There would seem to be only one way of settling the question of Sunday opening at the fair satisfactorily. Let the poor people, the mechanics, the trades people, the laboring men and those whose duties and occupations prevent them from attending on week days go on Sunday if their consciences will permit, while those who can spend the time and the money necessary to view the wonders there exhibited and whose conscientious scruples will not suffer them to attend on Sunday, should be allowed to have their own way about it and be permitted to have the glorious privilege of attending on week days. Let each man, woman and child be the keeper of his or her own conscience. When churchmen and laymen undertake to attend, each to his own affairs, without meddling with those of his neighbor, things will work smoothly and the world and its inhabitants will be the better for it.

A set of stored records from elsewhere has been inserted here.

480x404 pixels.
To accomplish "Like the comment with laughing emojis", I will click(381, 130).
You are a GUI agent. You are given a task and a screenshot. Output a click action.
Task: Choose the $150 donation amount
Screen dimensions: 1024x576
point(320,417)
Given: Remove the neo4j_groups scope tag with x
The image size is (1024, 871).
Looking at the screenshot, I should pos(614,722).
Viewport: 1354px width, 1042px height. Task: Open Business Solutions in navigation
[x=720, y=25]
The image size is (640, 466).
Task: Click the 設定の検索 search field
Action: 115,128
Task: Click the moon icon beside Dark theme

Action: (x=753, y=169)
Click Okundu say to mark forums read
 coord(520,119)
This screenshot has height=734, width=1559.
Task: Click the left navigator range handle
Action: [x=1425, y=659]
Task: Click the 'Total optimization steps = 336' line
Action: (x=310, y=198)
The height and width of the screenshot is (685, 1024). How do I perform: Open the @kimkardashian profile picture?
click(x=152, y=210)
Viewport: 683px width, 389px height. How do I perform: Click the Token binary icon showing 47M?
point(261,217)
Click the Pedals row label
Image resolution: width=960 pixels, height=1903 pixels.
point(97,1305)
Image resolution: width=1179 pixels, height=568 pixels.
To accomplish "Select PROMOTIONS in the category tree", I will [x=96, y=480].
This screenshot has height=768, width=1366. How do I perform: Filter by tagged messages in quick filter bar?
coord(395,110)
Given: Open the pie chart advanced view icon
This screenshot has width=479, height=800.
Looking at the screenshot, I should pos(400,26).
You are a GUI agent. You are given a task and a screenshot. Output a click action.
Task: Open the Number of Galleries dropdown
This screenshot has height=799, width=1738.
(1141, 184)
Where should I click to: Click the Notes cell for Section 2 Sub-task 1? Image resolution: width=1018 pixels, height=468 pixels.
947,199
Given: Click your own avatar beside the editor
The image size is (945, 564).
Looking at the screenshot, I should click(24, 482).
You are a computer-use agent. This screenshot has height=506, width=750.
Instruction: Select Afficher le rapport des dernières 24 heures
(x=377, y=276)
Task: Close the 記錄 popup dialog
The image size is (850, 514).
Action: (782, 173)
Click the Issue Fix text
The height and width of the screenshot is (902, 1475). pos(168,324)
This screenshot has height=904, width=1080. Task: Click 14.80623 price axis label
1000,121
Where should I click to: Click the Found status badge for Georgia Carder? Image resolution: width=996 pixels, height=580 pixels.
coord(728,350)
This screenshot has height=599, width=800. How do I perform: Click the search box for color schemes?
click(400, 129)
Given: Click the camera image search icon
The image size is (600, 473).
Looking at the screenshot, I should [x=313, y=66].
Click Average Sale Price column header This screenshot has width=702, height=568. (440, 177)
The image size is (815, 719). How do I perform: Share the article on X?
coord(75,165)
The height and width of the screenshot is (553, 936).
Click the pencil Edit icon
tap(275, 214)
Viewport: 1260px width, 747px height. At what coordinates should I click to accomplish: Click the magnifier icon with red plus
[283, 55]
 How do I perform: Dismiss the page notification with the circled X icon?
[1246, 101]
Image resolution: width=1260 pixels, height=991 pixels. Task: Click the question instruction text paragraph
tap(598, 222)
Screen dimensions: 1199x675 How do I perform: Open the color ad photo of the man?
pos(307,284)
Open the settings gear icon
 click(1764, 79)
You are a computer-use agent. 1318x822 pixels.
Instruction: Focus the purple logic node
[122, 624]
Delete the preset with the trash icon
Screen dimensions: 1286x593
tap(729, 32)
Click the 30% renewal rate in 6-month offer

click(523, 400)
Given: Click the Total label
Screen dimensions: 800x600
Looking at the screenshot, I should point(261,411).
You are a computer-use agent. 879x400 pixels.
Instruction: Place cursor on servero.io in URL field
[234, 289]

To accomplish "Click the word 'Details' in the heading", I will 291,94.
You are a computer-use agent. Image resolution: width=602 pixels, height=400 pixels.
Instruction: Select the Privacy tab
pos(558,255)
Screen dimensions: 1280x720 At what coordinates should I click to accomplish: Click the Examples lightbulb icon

The General Assembly which was in session last week in Washington decided against Prof. Chas. A. Briggs and suspended him from the Presbyterian ministry. Dr. Briggs will still continue to perform his duties as a professor in Union Theological college, entirely to the satisfaction of the students in that institution, while a great majority of the people of the land will support and encourage him by word and deed, for the benefit his researches and investigations have conferred upon mankind. The ripe scholarship displayed by Dr. Briggs seems to have been so far in advance of that of the rock-ribbed and [mess-backed] doctors of divinity, as to amaze and alarm the good old souls, who have been content to take their facts us the ancients handed them down, without one thought of questioning the accuracy of the traditions. Dr. Briggs was not content with this, consequently he investigated for himself and became satisfied that there were errors in the good book and he had the courage of his convictions and dared to say so. The better way for the old fogys to have done would have been to have demonstrated, if they could, that he was wrong. The church we opine will not be injured by the unseemly transactions in Washington last week, but will be stranger for the new light which Dr. Briggs has thrown upon the history of the Bible. The light of truth is made to shine by investigation and the world becomes better as the minds of the people expand and broaden.